なかなかニュース以外のネタが無いため、更新してもニュースの紹介ばかりですが、ご了承ください。


今日の記事は毎日新聞より、マングース探索犬です。

まずは記事をお目通しくだされ。↓

マングース探索犬:3頭、来春から駆除参加 生息地特定に期待--奄美 /鹿児島
9月13日17時2分配信 毎日新聞


 奄美大島で外来種・マングースの防除事業を進めている環境省は12日、同事業で導入を予定し、同省奄美野生生物保護センター(大和村)で訓練しているマングース探索犬を公開した。マングースの居場所を突き止める訓練などを経て来年4月から活動するという。
 同省によると、探索犬は国産1頭、ニュージーランド産2頭の計3頭。いずれも生後9カ月~1年3カ月のオスの幼犬で、現在の体重が10キロ程度と小型。
 探索犬を使った外来種防除先進国のニュージーランドで昨年11月から訓練を開始。今年5月、同センターのマングース駆除専従者2人が1カ月間、ニュージーランドで訓練に参加していた。
 2人が3頭を連れて帰国後、同センターで、マングースのふんや生活痕の臭いから生息場所を探る訓練や、アマミノクロウサギやハブなど危ない動物に近づかない訓練を続けている。
 同センターの鑪(たたら)雅哉・自然保護官は「マングースは数が減ってワナで取れにくくなっている。探索犬が居所を突き止めれば集中的に駆除できる」と期待を寄せる。
 マングース駆除は00年に始まり、07年度までに約3万頭をワナで駆除。生息数は00年の推定1万頭の20~30%とみられている。マングース探索犬は沖縄でも導入が進められている。【神田和明】

9月13日朝刊


ということでした。

環境省が主体となって進めている防除事業はまだマングースとオオヒキガエルしかないのです。どちらも沖縄県での事業ですが、沖縄の生物多様性上重要な地域であることを考えれば、まずここに着手したのも頷けます。

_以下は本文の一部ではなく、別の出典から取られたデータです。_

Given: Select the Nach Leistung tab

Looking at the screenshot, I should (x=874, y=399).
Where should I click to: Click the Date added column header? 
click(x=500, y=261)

他の地域や他の生き物については、各地方自治体に任されているようですが・・・。

まぁそれはさておき、マングースを探索する犬を訓練し、駆除に用いようとするのはおそらく日本で初めての試みでしょう。

ニュージーランドでもマングースが問題になっているようで、一度このブログでもyoutubeにでていたジャワマングースの動画を紹介したことがありますね。

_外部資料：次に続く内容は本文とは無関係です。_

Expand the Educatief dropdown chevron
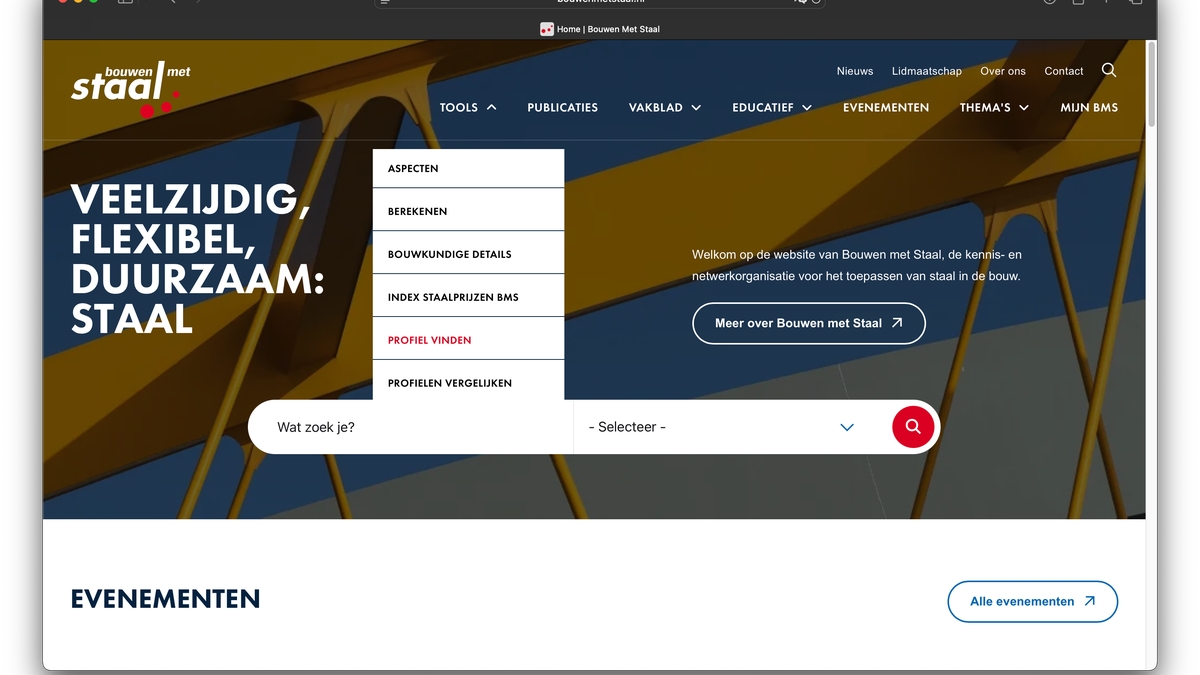This screenshot has width=1200, height=675. (806, 108)
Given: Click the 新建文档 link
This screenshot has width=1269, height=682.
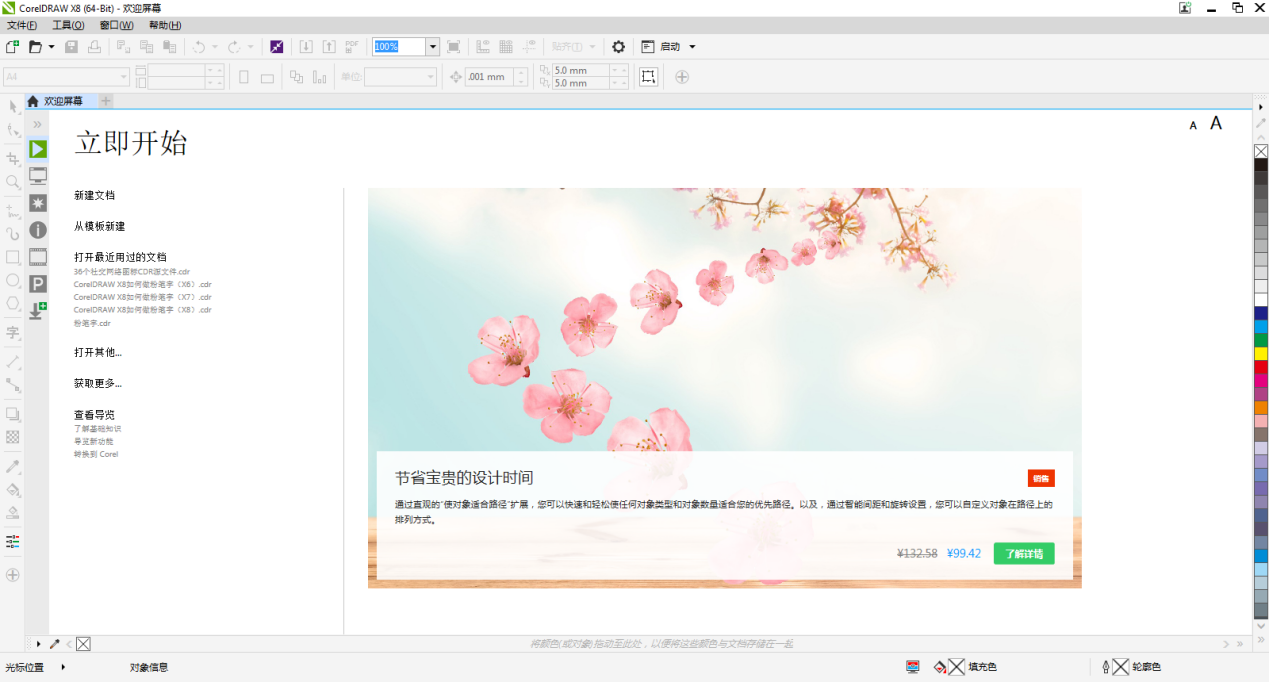Looking at the screenshot, I should tap(94, 195).
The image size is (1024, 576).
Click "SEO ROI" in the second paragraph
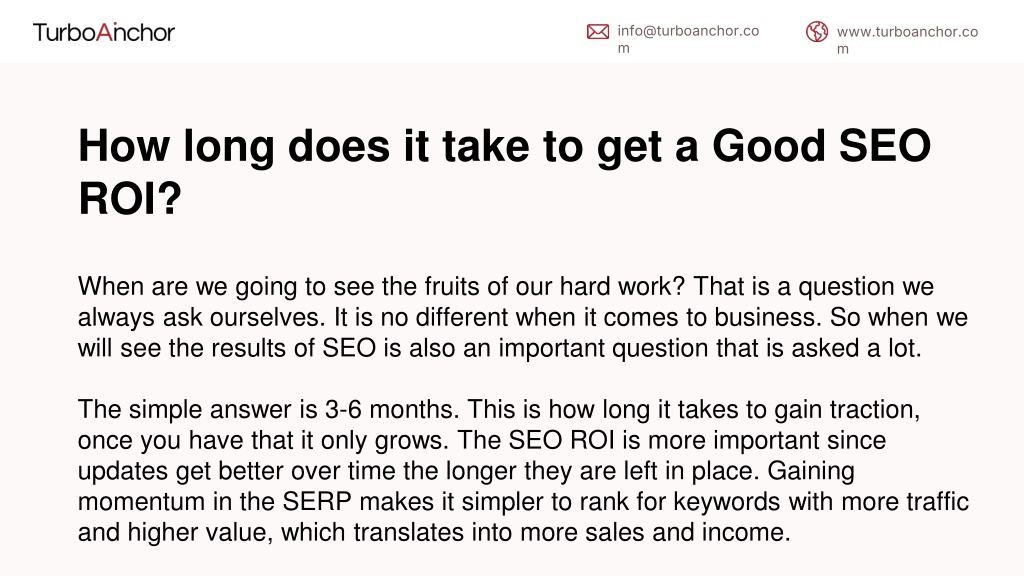point(562,440)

ニュージーランドはもともと哺乳類のいなかった島であり、飛べない鳥のキウイなどは外敵がいないために生き残ってこれたわけですが、今、この固有の生き物達を外来種が捕食してしまうという事態が起こっているのです。

外国の外来生物対策も参考になると思うので、よい記事や論文を見つけたら紹介していきますね。

さて、記事の中に一つ注釈したい点があります。
マングースは数が減って、というところです。

実際に数が減っているのでしょうか?
記事では2007年までに3万頭とった、と書いてありますね。

これを鵜呑みにしてはいけません。

いや、もちろん実際に駆除した数は3万なんでしょう。しかし、3万匹減ったとは限らないのです。

なぜなら、1年間に駆除した数は単純計算3万÷7で約4300。
1年に4300匹とっても、2000年推定で1万ならば、残り5700匹いるわけです。

そのうち性成熟しており子孫を残せる個体はどのくらいか、また出産数はどのくらいか、生存率(死亡率)はどのくらいか、などがわかってないと、現在の正確な個体がわからないのです。

それを踏まえて2000年時点の1万頭の20~30%、つまり現在の個体数2000~3000なのかもしれませんが。
というよりむしろ、上記の動物生態学的なモニタリングがあってこそ1万頭の20~30%まで減ったと考えられるんでしょうね。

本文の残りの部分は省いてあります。